WORK INSTRUCTIONS: Starting at the line that contains "Given: Click the red 删除 delete icon" and ending at the line that contains "Looking at the screenshot, I should (157, 47).", recast the material below as a Markdown table with the columns Row and Line, skipping blank lines. Leave the pictures out of the answer.

--- Start of EXCERPTED DATA ---

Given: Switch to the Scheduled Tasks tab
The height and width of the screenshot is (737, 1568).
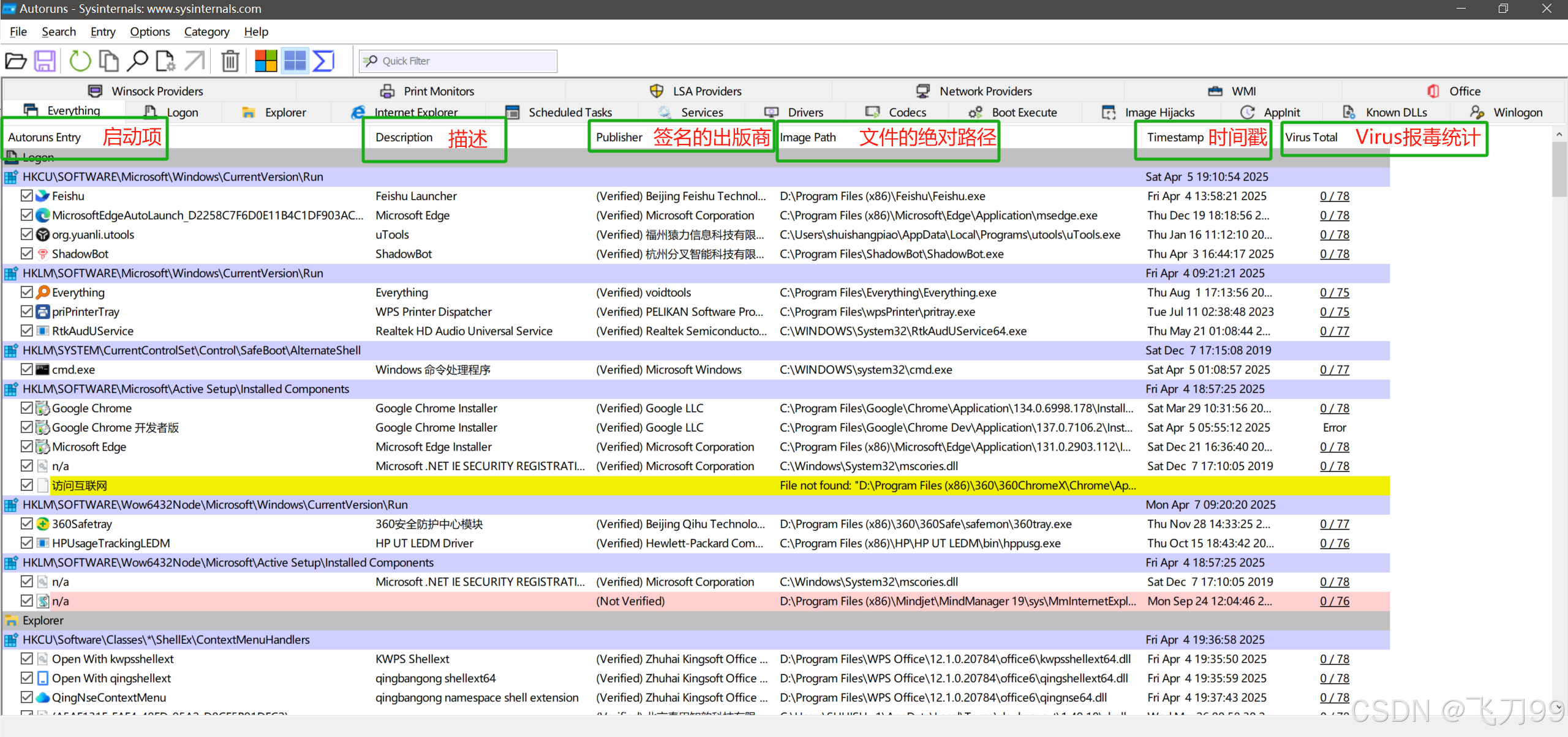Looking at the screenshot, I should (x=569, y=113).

--- End of EXCERPTED DATA ---
--- Start of EXCERPTED DATA ---

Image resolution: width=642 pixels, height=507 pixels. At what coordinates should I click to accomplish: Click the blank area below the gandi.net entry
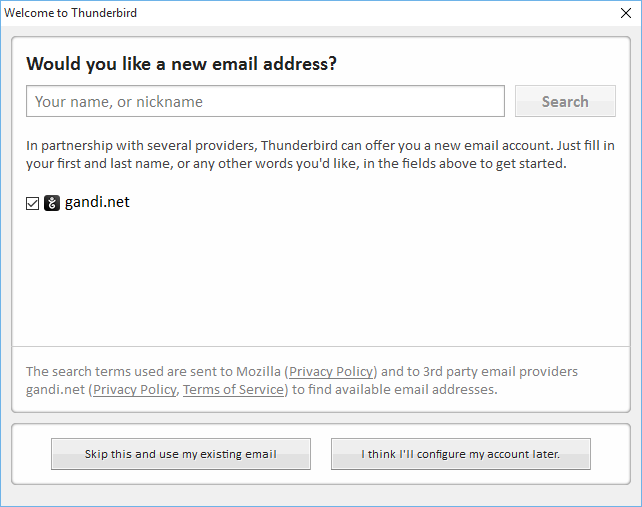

--- End of EXCERPTED DATA ---
--- Start of EXCERPTED DATA ---

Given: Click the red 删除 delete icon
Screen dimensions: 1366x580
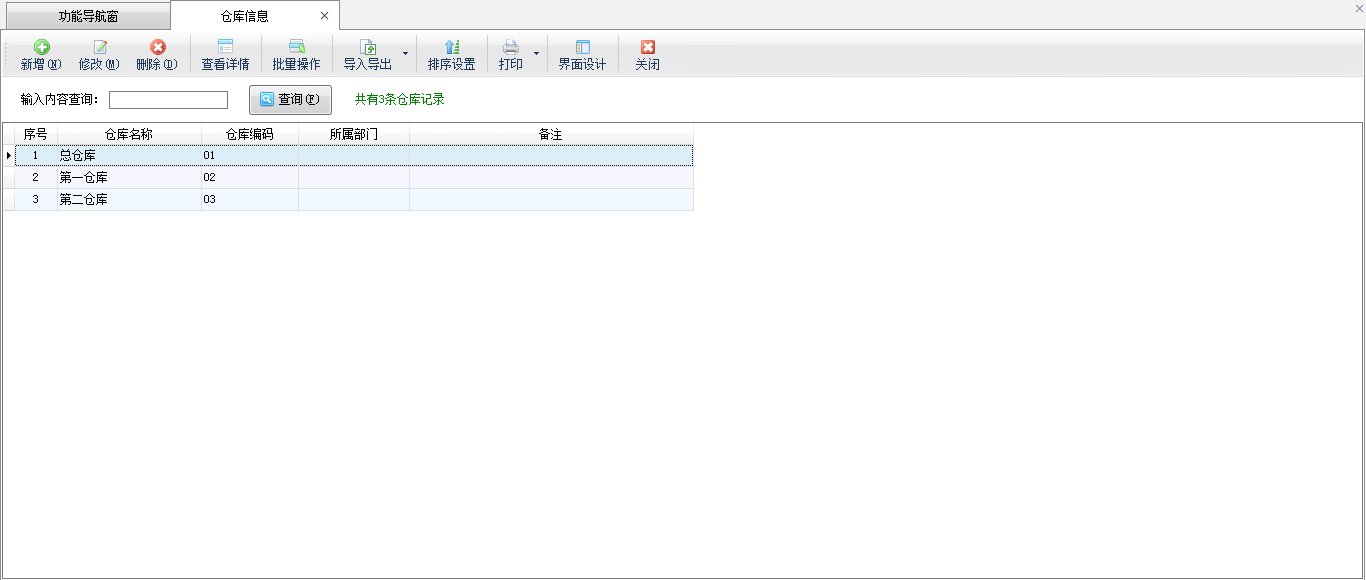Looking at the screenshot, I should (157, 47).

--- End of EXCERPTED DATA ---

ANSWER TO THIS PROBLEM:
| Row | Line |
|---|---|
| 1 | Given: Click the red 删除 delete icon |
| 2 | Screen dimensions: 1366x580 |
| 3 | Looking at the screenshot, I should (157, 47). |